On QE4 and the Perception of Wealth
Pfäffikon SZ, Switzerland – Investors were confronted with some historical market movements this week. The market reaction was sizable and exceeded my wildest expectations. To think what the combination of margin calls and pointless computer aided trading can bring about… Is it not time that the marketmaker and the jobber go back to doing their jobs? Last week the Dow Jones lost more than 1000 points at its opening. Putting in orders before the opening is not very handy. Is this the harbinger of a long-term bear market? The doomsayers are sprouting up to scare you even more.
Market Reaction
In my view we’re dealing with a market reaction and not with an economic reaction. The economy is running better than you think, moreover the banks and many countries are in better shape than they were in 2008. All this means that it is much too early to write off the stock sector. Certainly with a 0% interest policy. What’s more, for the investor that is looking for long term value there was enough to be found this week. The decoupling between the market and the actual economic situation is simply overshooting. Mr. Market is a drunken psychopath, as you know, and also stands in for Father Christmas. The bull market is nowhere near over, even though historically speaking it is coming of age. The bull market came from very far in light of the crash in 2008. For that reason alone this bull market is not comparable to others and continues to live on longer than most would have thought.
US Recovery
All financial views have without a doubt been shaken. However, the economic recovery in the US and Europe has taken hold and is starting to take shape. For instance have a look at the ATA trucking index for July. That’s not to mention consumer trust in the US. My expectation is that towards the end of the year it will click for many investors that companies will be performing better in 2016 than this year. Moreover the presidential elections in the US in 2016 will give the markets an extra boost on the basis of the powerful Presidential Cycle. Naturally China will put a brake on all kinds of growth predictions, but writing off the gigantic country entirely is a step too far. Like was mentioned before a new middle class is emerging in China and this is a start and stop process. Do you have any idea what kind of purchasing power this will eventually bring? The remarkable email this week from Tim Cook – Apple’s CEO – is very telling.
Interest
And what are the central bankers doing? It should be clear that a rate hike in the US mid-September is highly unlikely, even though the Fed’s predictive power is terrible. Now that it has become clear to investors that there are also downward risks in the time we live in, central bankers will need to adjust course. The world is ridden with debt. This super cycle is running on its last breath and will sooner or later collapse like commodities right now. Now that volatility has returned to the markets, central bankers will postpone the exit from this tight spot. Perception of wealth on part of the populace plays a central role. And the perception of wealth shows a brittle recovery after years of central bank tweaking. Whether or not the route of central banking is correct, is a separate discussion; but what would be your alternative?
QE4
Central bankers know that this perception of wealth, at the current the time, must not be broken. That also holds true for the trifle matters sparked by China, margin calls and a rack of computers on tilt programmed by a bunch of teenagers. In the 1930s – during the real Great Depression – the Fed acted incorrectly by tightening too soon. It’s a mistake the Fed will not make again, especially not with 2008 fresh in their memory. The People’s Bank of China will not act differently. The most recent steps this week confirm their determination to reform. With that, QE4 is more likely than an interest rate hike. The serious end investor knows what to do.
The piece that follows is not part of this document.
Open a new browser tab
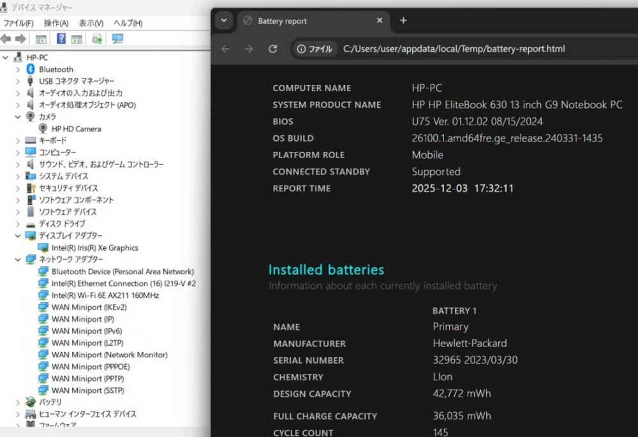The image size is (638, 437). (x=403, y=20)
It remains for me to wish you a good weekend.
Jan Dwarshuis is a senior asset manager at Thirteen Asset Management AG, where he is responsible for the Thirteen Diversified Fund. Dwarshuis writes his columns in a personal capacity and is not paid for them. Nor is he paying for his columns to be placed. Professionally, he holds positions in major European, American and Russian stock funds. The information in his columns is not intended as professional investment advice or a recommendation to make certain investments. At the time of writing, he has no position in the other above mentioned shares and has no intention of doing so in the next 72 hours.